PROBLEMI E COMPITI
[A] Secondo il brano, di quale codice oggi non si dispone in versione 2.0?
[B] Riporta dal brano il testo compreso tra "Ma non è venuta" e "il lato peggiore.", estremi inclusi.

BRANO
Dopo la fine del partito unico dei cattolici è finita anche la loro presenza politica o rimane qualcosa di quei principi, di quei programmi, di quei valori che avevano ispirato tanta parte della storia recente di questo Paese?

E dopo il tramonto del collateralismo con le associazioni, con i cenacoli culturali, con il mondo del volontariato, con lo stesso sindacato, dove può trovare spazio e collocazione – se mai esiste ancora – una dottrina sociale ispirata ai principi della giustizia e della carità, dell’equità e dell’etica dei comportamenti? Non disponiamo oggi di un Codice di Camaldoli in versione 2.0, mancano menti illuminate, penne raffinate e visioni lungimiranti.

Ma non per questo si deve giocare al ribasso.

Dal cattolicesimo popolare possono emergere idee e luci per rischiarare i troppi coni d’ombra del presente.  A guardarsi in giro è difficoltoso distinguere, anche stropicciandosi gli occhi: retaggi, rimpianti, ricordi danno sostanza ad uno sparigliamento che assomiglia più al limbo dell’indeterminato di quanto non rendano  l’idea di una compattezza nobilitata da connotazioni qualificanti.

E serve ancora a questa Italia del terzo millennio che i cattolici si rimbocchino le maniche e si diano da fare per partecipare con fattivo e concreto contributo a definire e magari guidare ancora un modello di società, a traghettare il salvabile di una stagione finita e lontana – ma che non merita di essere demonizzata – oltre le secche di una palude, come quella attuale, affidata più alle cronache spicciole di giornata, agli aneddoti pruriginosi, alle squallide diatribe di palazzo e agli inciuci tipici del peggiore trasformismo nazional-popolare?

Destra e sinistra – a un tempo alibi e miti di un bipolarismo sui generis, più preoccupato di rivendicare il principio di alternanza che di sostanziarne le idee – hanno diviso e separato i cattolici in nome di ragioni diverse, che gli apparentamenti politici con gli alleati di coalizione hanno poi reso sovente inconciliabili con le origini. La polarizzazione è sovente una forzatura del buon senso e dei sentimenti popolari, piuttosto che una presumibile strategia vincente.

Possiamo dire che molta parte dei cattolici oggi impegnati in politica hanno svenduto a buon mercato le loro idee? A conti fatti sì, possiamo dirlo.

Se n’è accorta da tempo anche la Chiesa, suo malgrado accomodante verso certi adattamenti al nuovo che avanza e attenta a non mischiare fede e ragion di stato in nome di una laicità che è patrimonio culturale condiviso.
Ma non è venuta meno la Chiesa: hanno mancato, arrabattandosi di qua e di là con disinvolte capriole, coloro che – dopo lo sconquasso degli anni novanta, si sono arrogati il compito di traghettare principi e valori, mostrandone spesso il lato peggiore.

INFORMAZIONI ESTRATTE
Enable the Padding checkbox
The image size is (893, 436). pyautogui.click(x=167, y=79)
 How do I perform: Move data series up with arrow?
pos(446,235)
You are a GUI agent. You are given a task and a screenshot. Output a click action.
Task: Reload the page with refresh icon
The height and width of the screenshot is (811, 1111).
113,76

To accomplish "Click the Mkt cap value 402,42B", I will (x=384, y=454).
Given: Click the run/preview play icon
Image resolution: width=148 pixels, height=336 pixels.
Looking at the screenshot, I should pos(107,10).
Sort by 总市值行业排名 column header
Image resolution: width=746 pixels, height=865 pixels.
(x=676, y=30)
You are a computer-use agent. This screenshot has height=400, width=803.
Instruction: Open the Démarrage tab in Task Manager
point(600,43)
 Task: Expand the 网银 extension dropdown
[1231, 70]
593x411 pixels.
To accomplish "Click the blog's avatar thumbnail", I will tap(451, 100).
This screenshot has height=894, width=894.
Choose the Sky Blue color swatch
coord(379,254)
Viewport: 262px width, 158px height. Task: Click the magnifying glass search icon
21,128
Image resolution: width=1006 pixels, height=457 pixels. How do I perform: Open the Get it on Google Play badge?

RISPOSTE FORNITE
[A] Del Codice di Camaldoli.

[B]
Ma non è venuta meno la Chiesa: hanno mancato, arrabattandosi di qua e di là con disinvolte capriole, coloro che – dopo lo sconquasso degli anni novanta, si sono arrogati il compito di traghettare principi e valori, mostrandone spesso il lato peggiore.